Explanation of the concept, Guidence to / provision of resources will
be of great help.


For concepts, look in your text book. The rest is system specific so
you need to look in the documentation of your system.
Remove del for email
Feb 7 '06 #5
On Mon, 06 Feb 2006 19:14:11 -0800, Barry Schwarz <sc******@doezl.net>
wrote:
On 5 Feb 2006 20:52:37 -0800, "Seenivasan Palaniappan"
<se********************@gmail.com> wrote:
I heard people saying when executing a program 3 standard files will be
opened namely STDIN, STDOUT, STDERR. Is it so? if so what is the
purpose and what each of them stands for?


Yes. Your program is free to use them any way it sees fit. Normally
used for input, "normal" output, and error messages, respectively.

Almost. You aren't portably allowed to do output on STDIN, or input on
STDOUT and STDERR. They aren't guaranteed to be seekable, and on most
systems much of the time aren't, so you can't rely on that.
- David.Thompson1 at worldnet.att.net
Feb 13 '06 #6
Dave Thompson <da*************@worldnet.att.net> wrote:
On Mon, 06 Feb 2006 19:14:11 -0800, Barry Schwarz <sc******@doezl.net>
wrote:
On 5 Feb 2006 20:52:37 -0800, "Seenivasan Palaniappan"
<se********************@gmail.com> wrote:
I heard people saying when executing a program 3 standard files will be
opened namely STDIN, STDOUT, STDERR. Is it so? if so what is the
purpose and what each of them stands for?


Yes. Your program is free to use them any way it sees fit. Normally
used for input, "normal" output, and error messages, respectively.

Almost. You aren't portably allowed to do output on STDIN, or input on
STDOUT and STDERR. They aren't guaranteed to be seekable, and on most
systems much of the time aren't, so you can't rely on that.

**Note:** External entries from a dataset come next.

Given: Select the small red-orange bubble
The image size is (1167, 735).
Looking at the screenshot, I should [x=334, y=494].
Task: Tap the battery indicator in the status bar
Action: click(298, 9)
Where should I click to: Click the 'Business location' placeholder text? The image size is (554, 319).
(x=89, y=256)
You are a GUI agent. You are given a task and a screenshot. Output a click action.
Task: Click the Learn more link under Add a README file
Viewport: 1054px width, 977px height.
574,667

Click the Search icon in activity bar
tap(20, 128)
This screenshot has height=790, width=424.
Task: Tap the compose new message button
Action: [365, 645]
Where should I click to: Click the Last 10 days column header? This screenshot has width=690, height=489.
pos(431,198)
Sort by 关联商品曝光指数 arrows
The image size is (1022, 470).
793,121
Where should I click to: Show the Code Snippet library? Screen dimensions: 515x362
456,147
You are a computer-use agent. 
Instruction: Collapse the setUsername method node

However, if you _do_ manage to freopen() one of them in read-and-write
mode, you are free to do so. Success of freopen() is checkable.
Unfortunately, doing this to std*, of which you don't (portably) know
the original file name (if they have one at all) requires a null pointer
for the first argument to freopen(), which requires C99.

So yes, your program is free to _try_ and use them as it sees fit - but
you're neither guaranteed to have the means to do so, nor even that
you'll succeed in your attempt if you do.